Сквозь его жалобы и стыд прорывалась обида на жену. Она все время молчала, испугавшись до того, что у нее дрожали руки, когда она вытягивала из печи горшок с едой. Не поднимая глаз, она зажгла лампу и поставила на стол ужин. Когда она, как всегда, подавала мужу хлеб и нож, он, закрыв ладонью опухший глаз, другим внимательно посмотрел на нее.

— Петруся! — сказал он. — Что ты сделала людям, что они на тебя напали, как вороны на падаль?…

Она слегка пожала плечами.

— Разве я знаю? — шепнула она.

— Ведь не может же быть без причины? — спросил он еще раз.

Женщина, которую расспрашивали таким образом, погрузилась в глубокую задумчивость.

— Разве я знаю? — повторила она.

Очевидно, она сама не могла понять загадки своей судьбы и не была уверена, что причина этого явления не кроется в ней самой. Несмотря на эту неуверенность, всякая другая рассыпалась бы в опровержениях, клятвах, оправдывая себя и обвиняя людей. Жили они между собой душа в душу, как два чистые, текущие рядом, ручья. А теперь она солгала бы, если бы сказала ему, что в чем-нибудь уверена, ведь внутри ее зарождался страх — не столько перед людьми, сколько перед чем-то неопределенным, таинственным, грозным.

— Разве я знаю? — повторила она и отвернулась от мужа.

На лбу его образовались две глубокие складки. Он смотрел на нее и, как бы удивляясь чему-то или над чем-то грустно раздумывая, покачал раза два головой. Затем он подозвал к себе детей; к ней же ни разу больше не обращался и, ни разу в этот вечер не назвал ее кукушечкой. Недовольный и молчаливый, он лег спать; мрак и тишина обняли избу; уж около полуночи среди тишины послышался звук человеческих шагов и кто-то вскарабкался на печь:

— Бабушка! Бабушка! Ты спишь?

На печи раздался шопот, в котором ясно слышался ужас:

— Не сплю, дитя, не сплю! Все о тебе думаю… — ответила Аксинья, к которой вместе со старостью пришли и бессонные ночи.

— Бабушка! — жалобно проговорил другой голос, — что-то меня сегодня ужасно душило… так душило, что я чуть-чуть не отдала богу душу…

— Что это? — удивилась старуха и немного спустя спросила:

— Может быть, ты в святое воскресенье делала что-нибудь, чего нельзя делать?

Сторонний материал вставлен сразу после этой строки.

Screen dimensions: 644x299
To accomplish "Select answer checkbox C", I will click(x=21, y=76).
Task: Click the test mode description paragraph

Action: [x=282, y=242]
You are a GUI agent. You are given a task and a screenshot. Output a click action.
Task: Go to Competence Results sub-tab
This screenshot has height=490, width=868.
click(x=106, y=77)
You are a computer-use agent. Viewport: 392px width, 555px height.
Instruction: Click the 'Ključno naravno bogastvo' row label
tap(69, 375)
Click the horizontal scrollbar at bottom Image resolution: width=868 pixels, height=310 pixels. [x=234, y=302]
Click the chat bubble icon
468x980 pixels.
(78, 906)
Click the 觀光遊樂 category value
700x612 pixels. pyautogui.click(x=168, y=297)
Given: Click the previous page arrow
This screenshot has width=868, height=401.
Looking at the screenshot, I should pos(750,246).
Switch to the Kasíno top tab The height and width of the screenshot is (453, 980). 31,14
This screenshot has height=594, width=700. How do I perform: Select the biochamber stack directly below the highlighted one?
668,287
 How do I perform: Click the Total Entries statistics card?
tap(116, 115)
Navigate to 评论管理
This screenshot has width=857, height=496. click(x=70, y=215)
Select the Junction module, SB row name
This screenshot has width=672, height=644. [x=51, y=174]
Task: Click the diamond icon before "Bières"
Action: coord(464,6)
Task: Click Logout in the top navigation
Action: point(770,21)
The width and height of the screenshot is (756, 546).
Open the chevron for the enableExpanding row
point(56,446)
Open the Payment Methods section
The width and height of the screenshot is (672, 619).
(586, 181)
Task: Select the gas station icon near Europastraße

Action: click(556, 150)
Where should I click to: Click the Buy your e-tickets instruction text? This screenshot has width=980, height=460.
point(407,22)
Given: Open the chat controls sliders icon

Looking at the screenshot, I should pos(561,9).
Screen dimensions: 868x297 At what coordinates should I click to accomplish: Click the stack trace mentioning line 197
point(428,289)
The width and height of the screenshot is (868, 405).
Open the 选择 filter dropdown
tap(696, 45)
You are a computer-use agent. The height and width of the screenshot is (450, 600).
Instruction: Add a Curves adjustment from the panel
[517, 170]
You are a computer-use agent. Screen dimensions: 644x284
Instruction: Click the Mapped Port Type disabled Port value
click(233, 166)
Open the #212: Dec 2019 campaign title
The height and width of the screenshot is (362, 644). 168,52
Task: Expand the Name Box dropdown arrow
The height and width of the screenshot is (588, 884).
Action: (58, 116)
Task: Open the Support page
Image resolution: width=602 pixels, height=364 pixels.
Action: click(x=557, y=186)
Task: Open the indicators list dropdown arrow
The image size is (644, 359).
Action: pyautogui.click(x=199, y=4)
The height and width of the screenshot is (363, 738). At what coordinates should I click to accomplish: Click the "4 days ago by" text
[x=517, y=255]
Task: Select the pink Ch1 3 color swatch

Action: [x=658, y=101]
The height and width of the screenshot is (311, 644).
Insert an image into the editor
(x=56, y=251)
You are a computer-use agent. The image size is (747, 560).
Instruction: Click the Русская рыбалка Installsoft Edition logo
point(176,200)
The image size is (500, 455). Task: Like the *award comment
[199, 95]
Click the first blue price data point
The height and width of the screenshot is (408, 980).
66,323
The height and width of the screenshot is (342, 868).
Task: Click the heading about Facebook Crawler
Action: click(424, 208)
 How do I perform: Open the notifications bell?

— Не делала, бабушка… ничего такого я в воскресенье не делала.

— Припомни только… может быть, делала! Потому что, если делала, значит к тебе приходило воскресенье и душило тебя за то, что ты его оскорбила… Такие вещи бывают на свете… я сама знала такого человека, что всегда все делал в воскресенье. Вот раз воскресенье пришло к нему, такое большое, как золотое солнце, легло на него и задавило… до смерти задавило. Припомни: не делала ли ты, упаси боже, чего-нибудь в воскресенье?

— Не делала, бабушка!.. Вот побожусь, что никогда не делала ничего в воскресенье.

— Ну так что же это душило тебя?

После этого вопроса воцарилось глубокое молчание. Но вот молодой и испуганный голос едва слышно прошептал в темноте:

— Бабушка! Я слышала, что когда чорт пристанет к кому-нибудь, то тоже душит…

На печи внезапно что-то зашелестело: может быть, это слепая бабка выпрямилась на своем сеннике.

— Перекрестись, дитя, перекрестись святым крестом…

— Во имя отца, и сына, и духа святого. Аминь.

Помолчав, строгая Аксинья прошамкала еще:

— Горе это тяжелое душило тебя, Петруся ты моя, горе и печаль.

— Да, да! — утвердительно прошептал другой голос.

— Что-то Михаил был сегодня недоволен и сердит.